In an article in Nature (June 28, 1974), Molina and Rowland suggested that CFCs were destroying the ozone layer in the Earth’s stratosphere, a situation that has been described as a “planetary time bomb” and an “invisible menace.” In 1995, Molina and Rowland, together with Dutch scientist Paul Josef Crutzen, received the Nobel Prize in Chemistry “for their work in atmospheric chemistry, particularly concerning the formation and decomposition of ozone.” The award was widely viewed as a vindication of environmental science, long belittled by mainstream science.

Ironically, the inertness that made CFCs commercially useful allows them to remain in the atmosphere for 40–150 years. In the stratosphere, they are decomposed by exposure to ultraviolet light. In these catalytic chain reactions, one chlorine atom might destroy 100,000 molecules of ozone, creating an “ozone hole.”

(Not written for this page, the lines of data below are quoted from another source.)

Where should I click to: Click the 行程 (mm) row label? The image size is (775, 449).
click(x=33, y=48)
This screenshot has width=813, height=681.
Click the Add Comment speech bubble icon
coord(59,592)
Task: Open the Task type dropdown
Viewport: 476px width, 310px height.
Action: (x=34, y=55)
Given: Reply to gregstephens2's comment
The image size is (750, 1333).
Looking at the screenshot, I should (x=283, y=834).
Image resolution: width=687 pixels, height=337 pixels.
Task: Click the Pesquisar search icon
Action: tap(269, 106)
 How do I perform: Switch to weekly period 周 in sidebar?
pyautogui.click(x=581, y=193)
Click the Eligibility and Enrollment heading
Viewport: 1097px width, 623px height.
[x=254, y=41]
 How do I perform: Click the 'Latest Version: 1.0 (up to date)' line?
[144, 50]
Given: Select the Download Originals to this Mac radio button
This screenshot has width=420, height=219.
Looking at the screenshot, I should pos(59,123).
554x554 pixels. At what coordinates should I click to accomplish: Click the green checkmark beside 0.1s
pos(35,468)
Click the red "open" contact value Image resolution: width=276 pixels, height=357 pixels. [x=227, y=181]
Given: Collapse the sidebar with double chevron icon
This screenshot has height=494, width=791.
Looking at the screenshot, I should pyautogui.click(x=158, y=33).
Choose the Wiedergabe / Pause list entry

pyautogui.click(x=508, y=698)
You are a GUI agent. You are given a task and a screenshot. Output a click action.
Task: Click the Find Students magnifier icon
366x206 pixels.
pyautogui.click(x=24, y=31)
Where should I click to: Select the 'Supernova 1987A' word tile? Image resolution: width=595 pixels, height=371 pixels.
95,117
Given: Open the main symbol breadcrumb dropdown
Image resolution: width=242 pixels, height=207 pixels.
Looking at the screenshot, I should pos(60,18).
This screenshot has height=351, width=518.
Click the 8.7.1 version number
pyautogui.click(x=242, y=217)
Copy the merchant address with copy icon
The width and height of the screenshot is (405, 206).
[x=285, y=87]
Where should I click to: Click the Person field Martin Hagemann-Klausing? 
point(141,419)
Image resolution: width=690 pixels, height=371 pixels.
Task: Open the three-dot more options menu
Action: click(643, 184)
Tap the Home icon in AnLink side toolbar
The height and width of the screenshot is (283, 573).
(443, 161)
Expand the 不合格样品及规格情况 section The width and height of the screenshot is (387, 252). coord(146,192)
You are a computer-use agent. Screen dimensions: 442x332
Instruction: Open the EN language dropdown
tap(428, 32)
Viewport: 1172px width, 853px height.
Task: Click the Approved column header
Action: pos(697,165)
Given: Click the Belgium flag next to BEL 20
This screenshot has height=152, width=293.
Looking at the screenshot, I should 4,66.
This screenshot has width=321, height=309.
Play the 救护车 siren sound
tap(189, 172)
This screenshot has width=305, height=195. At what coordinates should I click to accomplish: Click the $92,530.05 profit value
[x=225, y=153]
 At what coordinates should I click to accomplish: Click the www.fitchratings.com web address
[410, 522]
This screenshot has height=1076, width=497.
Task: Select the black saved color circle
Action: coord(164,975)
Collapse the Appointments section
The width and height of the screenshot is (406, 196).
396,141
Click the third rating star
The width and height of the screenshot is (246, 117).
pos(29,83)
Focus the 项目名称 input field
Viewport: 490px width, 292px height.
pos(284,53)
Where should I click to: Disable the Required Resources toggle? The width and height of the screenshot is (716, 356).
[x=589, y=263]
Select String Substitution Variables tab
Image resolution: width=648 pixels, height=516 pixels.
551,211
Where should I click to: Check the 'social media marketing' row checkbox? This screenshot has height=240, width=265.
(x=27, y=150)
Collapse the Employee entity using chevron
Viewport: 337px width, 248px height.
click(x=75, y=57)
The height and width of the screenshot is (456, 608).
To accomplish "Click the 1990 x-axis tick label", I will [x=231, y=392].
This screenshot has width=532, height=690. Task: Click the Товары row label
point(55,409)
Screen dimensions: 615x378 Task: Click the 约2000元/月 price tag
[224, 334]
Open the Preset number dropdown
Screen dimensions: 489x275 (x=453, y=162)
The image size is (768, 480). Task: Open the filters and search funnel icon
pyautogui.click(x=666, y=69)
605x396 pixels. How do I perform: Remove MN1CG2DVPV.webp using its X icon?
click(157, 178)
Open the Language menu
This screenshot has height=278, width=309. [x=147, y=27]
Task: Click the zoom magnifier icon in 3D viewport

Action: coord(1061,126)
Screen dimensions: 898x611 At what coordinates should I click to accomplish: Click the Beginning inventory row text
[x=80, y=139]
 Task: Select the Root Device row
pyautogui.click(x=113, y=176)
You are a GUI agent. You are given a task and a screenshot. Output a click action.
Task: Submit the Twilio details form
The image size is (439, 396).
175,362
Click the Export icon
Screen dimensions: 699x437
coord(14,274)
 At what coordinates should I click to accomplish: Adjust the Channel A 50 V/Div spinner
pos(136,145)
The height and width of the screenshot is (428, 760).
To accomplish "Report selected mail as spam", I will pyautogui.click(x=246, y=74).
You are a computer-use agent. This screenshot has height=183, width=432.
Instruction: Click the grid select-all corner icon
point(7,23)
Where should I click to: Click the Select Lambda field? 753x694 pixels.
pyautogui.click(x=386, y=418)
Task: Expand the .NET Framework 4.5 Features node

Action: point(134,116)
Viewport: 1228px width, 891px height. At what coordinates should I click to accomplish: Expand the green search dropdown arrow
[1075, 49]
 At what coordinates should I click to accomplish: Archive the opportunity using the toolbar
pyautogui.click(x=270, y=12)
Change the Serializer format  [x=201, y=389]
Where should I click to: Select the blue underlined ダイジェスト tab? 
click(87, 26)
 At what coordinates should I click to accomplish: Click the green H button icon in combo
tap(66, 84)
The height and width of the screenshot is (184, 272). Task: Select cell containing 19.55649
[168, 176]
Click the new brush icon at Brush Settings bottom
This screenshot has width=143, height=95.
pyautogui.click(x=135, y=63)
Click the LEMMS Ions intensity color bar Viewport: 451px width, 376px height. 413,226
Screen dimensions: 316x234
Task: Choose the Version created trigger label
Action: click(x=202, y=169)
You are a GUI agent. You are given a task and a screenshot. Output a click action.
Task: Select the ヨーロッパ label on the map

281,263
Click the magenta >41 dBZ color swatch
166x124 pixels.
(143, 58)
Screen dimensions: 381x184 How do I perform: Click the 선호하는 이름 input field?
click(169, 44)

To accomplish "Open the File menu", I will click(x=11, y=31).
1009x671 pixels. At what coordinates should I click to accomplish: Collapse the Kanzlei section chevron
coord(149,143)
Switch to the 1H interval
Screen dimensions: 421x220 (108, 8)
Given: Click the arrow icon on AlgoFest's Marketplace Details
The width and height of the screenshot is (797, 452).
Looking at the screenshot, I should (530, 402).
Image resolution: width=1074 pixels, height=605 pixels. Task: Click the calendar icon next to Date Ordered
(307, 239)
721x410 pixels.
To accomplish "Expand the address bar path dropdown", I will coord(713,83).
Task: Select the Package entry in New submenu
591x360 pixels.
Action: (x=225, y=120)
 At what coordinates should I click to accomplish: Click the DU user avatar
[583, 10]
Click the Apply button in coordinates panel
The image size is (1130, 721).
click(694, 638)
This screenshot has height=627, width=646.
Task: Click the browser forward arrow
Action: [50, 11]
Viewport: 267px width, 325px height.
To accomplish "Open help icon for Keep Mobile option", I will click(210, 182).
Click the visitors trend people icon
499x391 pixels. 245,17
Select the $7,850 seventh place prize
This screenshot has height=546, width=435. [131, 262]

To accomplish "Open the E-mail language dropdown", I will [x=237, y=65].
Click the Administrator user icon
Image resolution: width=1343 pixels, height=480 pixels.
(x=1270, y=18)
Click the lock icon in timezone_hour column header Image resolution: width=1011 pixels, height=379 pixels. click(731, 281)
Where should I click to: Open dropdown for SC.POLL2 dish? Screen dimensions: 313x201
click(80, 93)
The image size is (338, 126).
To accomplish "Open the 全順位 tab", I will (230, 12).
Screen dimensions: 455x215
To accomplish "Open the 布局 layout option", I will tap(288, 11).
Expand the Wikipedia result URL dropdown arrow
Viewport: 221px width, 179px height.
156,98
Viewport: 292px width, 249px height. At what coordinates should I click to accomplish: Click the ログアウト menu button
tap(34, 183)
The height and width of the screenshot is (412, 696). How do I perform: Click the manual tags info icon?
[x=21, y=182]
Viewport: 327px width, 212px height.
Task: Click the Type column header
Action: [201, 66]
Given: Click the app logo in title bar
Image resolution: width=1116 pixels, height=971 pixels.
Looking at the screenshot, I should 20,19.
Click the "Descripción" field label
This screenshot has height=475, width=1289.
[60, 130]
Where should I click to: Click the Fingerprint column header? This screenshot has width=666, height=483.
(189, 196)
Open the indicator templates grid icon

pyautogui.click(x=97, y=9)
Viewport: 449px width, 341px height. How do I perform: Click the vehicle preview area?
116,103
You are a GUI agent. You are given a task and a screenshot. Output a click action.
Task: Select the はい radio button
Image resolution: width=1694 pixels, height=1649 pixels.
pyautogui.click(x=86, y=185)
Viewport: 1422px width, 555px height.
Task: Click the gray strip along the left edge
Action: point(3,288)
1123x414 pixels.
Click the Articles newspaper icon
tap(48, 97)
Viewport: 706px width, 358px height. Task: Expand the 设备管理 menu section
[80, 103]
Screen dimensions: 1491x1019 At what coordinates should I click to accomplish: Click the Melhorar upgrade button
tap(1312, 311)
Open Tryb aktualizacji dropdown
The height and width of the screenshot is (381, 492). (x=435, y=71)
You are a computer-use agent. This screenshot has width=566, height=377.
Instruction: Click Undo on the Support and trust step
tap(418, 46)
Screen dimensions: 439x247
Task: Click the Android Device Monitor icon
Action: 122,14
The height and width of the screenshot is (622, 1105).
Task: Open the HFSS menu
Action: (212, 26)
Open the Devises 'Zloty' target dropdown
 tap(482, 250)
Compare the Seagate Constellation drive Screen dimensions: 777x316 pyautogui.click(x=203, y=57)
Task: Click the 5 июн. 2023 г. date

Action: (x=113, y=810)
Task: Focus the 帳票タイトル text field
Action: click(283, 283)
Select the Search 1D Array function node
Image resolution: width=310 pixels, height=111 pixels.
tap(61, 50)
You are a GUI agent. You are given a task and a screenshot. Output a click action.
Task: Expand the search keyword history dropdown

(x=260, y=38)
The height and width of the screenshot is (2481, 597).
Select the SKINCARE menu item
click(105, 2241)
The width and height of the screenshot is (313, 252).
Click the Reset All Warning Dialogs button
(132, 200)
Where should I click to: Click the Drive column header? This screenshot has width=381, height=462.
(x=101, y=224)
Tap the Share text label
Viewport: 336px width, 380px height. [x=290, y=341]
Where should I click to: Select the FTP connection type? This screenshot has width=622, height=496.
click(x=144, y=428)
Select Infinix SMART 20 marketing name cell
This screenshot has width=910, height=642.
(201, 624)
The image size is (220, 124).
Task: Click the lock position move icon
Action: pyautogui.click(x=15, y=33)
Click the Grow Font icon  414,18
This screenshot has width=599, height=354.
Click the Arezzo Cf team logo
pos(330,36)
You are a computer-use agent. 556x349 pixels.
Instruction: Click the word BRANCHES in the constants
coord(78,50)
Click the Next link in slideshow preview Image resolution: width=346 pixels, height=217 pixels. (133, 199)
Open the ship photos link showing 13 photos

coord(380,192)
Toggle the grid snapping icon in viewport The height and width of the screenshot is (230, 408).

This degradation of the Earth’s ozone layer, which shields our planet’s surface from the sun’s damaging ultraviolet radiation, has far-reaching environmental consequences, the most publicized and obvious of which is increasing cases of skin cancer (melanoma), cataracts and genetic damage. As the late Carl Sagan and others have warned, the extreme vulnerability to increased ultraviolet radiation of the phytoplankton—those tiny marine plants at the bottom of the ocean’s food chain—may ultimately threaten all life on Earth. CFCs are also implicated in causing deleterious effects on the global climate such as the greenhouse effect—the global warming that is endangering low-lying coastal regions with flooding on a grand scale.

Saving the Ozone Layer

In 1978, the EPA banned the use of CFCs in aerosol spray cans in the United States, and a number of chemical companies developed non-chlorine-containing replacements. American manufacturers contended that unilateral action would only place them at a disadvantage without protecting the atmospheric ozone layer and that any action to phase out CFCs must be an international one.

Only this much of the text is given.